There is much wildness and lawlessness and chaos but Juba in 2009 also has made some progress. From the darkness of post war uncertainties to earnest construction of roads, bridges, new permanent buildings, hotels, schools, hospitals and a semblance of rule of law.

Non governmental organizations (NGO’s) and other Government of South Sudan initiatives have seen the establishment of proper latrines and people are being taught other rudiments of hygien.

Already one of the most expensive towns in Africa, to some lengths compared to Angola, life in Juba became even more expensive the day the International Criminal Court indicted Sudanese president Omar al-Bashir, for war crimes.
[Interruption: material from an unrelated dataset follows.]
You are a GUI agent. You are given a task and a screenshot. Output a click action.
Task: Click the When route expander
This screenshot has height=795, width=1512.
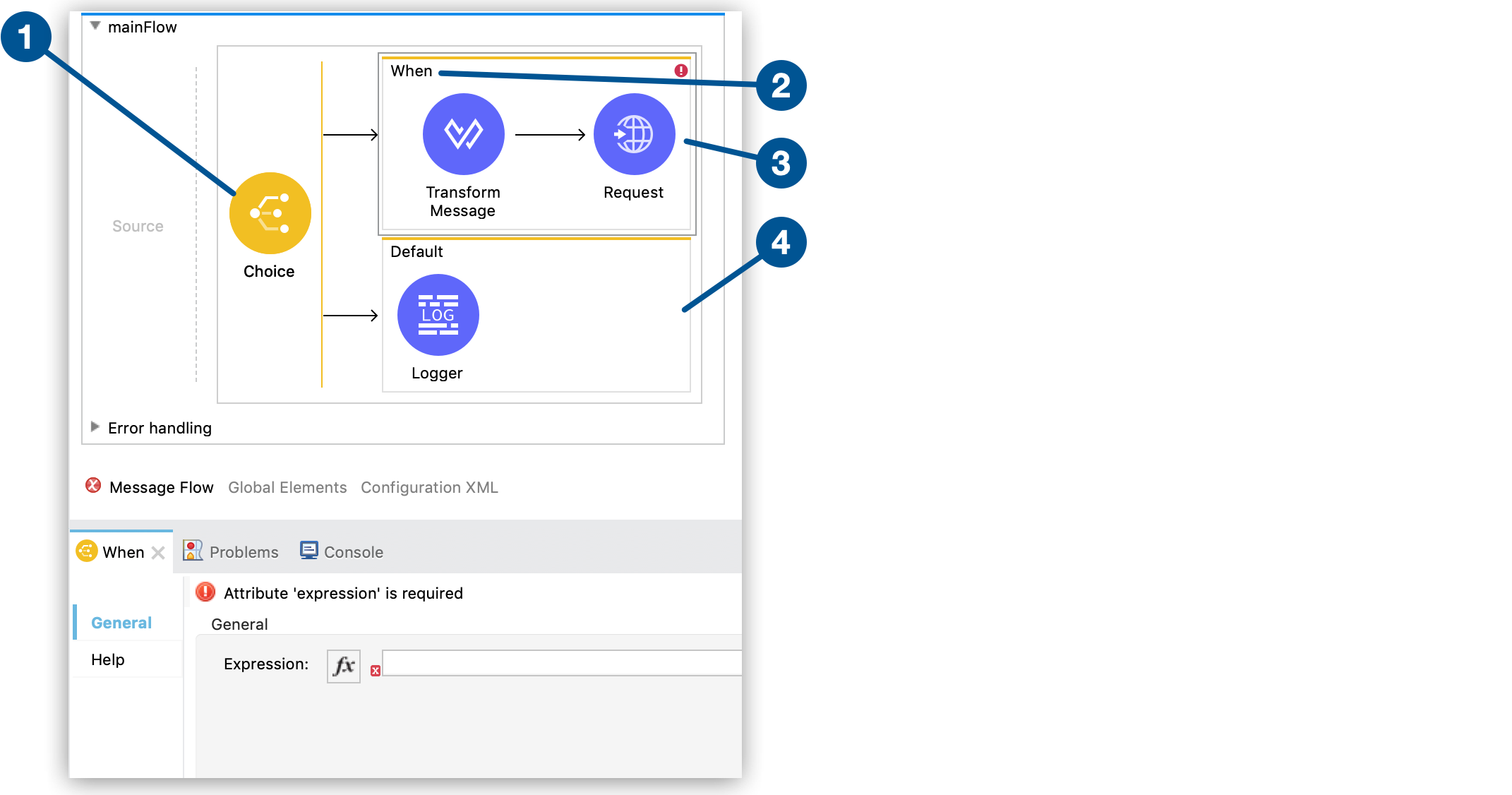pyautogui.click(x=407, y=71)
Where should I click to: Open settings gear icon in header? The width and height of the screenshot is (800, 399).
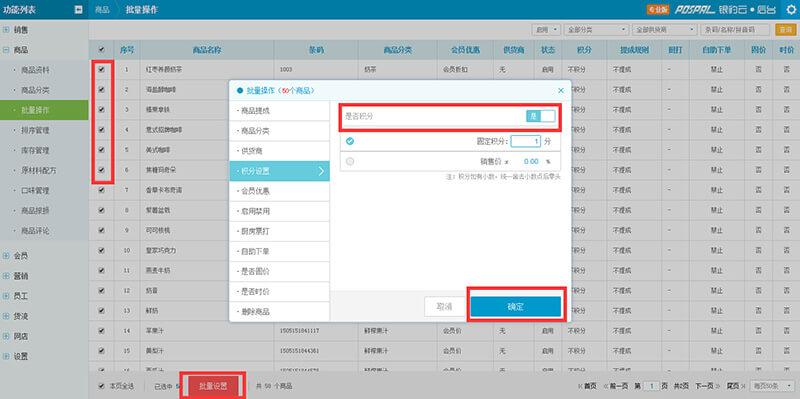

The many business and employment opportunities dwindled down. There is little circulation of money and the dollar is hard to find. Inflation has risen and the exchange rate has been shooting up, whereas one US dollar exchanged for 2 Sudanese pounds a few years before, by September 2009 it was exchanging at 2.7 pounds.

Gun shots rent the air in Juba regularly. Uninvestigated murders of foreigners and local alike are the norm. There is an effort however to beef up security and now nightly patrols are carried out by the army, the Sudanese People’s Liberation Army trying to reign in a totally lawless situation.

Another problem is eating already rampant in the new Government of Southern Sudan: corruption. Kickbacks are the order of the day in the offices of the fledgling government. No service is delivered without a backhander. The lawlessness coupled with the corruption means that is South Sudan ever attains self rule it will come into being as an already failed state.  

Other signs already indicate how badly an independent Government of Southern Sudan would be run. Today the government of President Salva Kiir demands and decrees that all jobs below managerial positions be given only to locals. East Africans, Eritreans, Ethiopians, Lebanese and other foreigners have started emigrating out of Juba, taking with them badly needed skills the society needs to function with a semblance of normalcy.